Рассмотрим один эпизод: подготовка и сбрасывание почтового рюкзака, что позволяет поезду на ходу обмениваться почтой с местными станциями. Этой сцене предшествует развёрнутый рассказ, где продемонстрирована слаженность и тщательность работы сортировщиков писем, атмосфера их быстрого, но не суетливого труда, напряжение которого снимается незамысловатой шуткой. Действие наполнено движением: покачивание вагона, быстрое мелькание рук почтовиков, горизонтальное продвижение по проходу руководителя и рабочего, который переносит мешки в тамбур.
Именно там и разворачивается рассказ о том, что в намёках содержалось во всём предыдущем действии фильма и побуждало зрителя задаваться вопросом: каким образом происходит обмен почтовыми рюкзаками на полном ходу поезда? Поводом для подробного прямого, а не закадрового объяснения становится неопытность молодого работника, которому бывалый коллега объясняет последовательность его профессиональных действий. Подобное сюжетное решение позволяет перевести дидактику дикторского комментария в прямое внутрикадровое действие. Мастер показывает, разъясняя свои жесты, каким образом нужно укладывать и крепить мешок, молодой уточняет детали, а зритель в череде выразительно снятых кадров улавливает логику всего действия.

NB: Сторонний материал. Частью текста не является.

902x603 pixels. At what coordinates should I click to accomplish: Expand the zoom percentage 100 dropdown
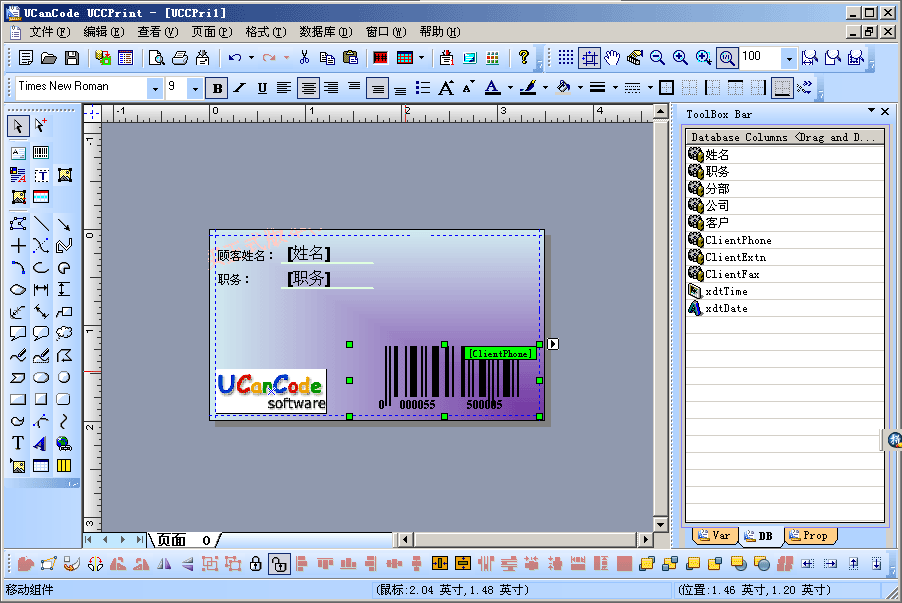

Но драматическое напряжение повествования не определяется только сюжетом производственного процесса, авторы включают в эту маленькую новеллу элементы эмоциональной интриги. Опытный почтовик не позволяет раньше времени выпустить рюкзак, заставляя коллегу и зрителя отсчитывать мосты и стыки до нужного мгновения. Череда быстрых монтажных планов пролетающих пейзажей и крупных планов действующих лиц создают истинно кинематографический эффект напряжённого ожидания (англ, suspense), которое разрешается репликой: «Now!» и скрытое напряжение переходит в прямое экранное действие. Открываются ловушки, опускается рычаг с прикреплённым рюкзаком, и громкий лязг подтверждает завершение сцены: одни мешки сброшены, другие появились в тамбуре вагона.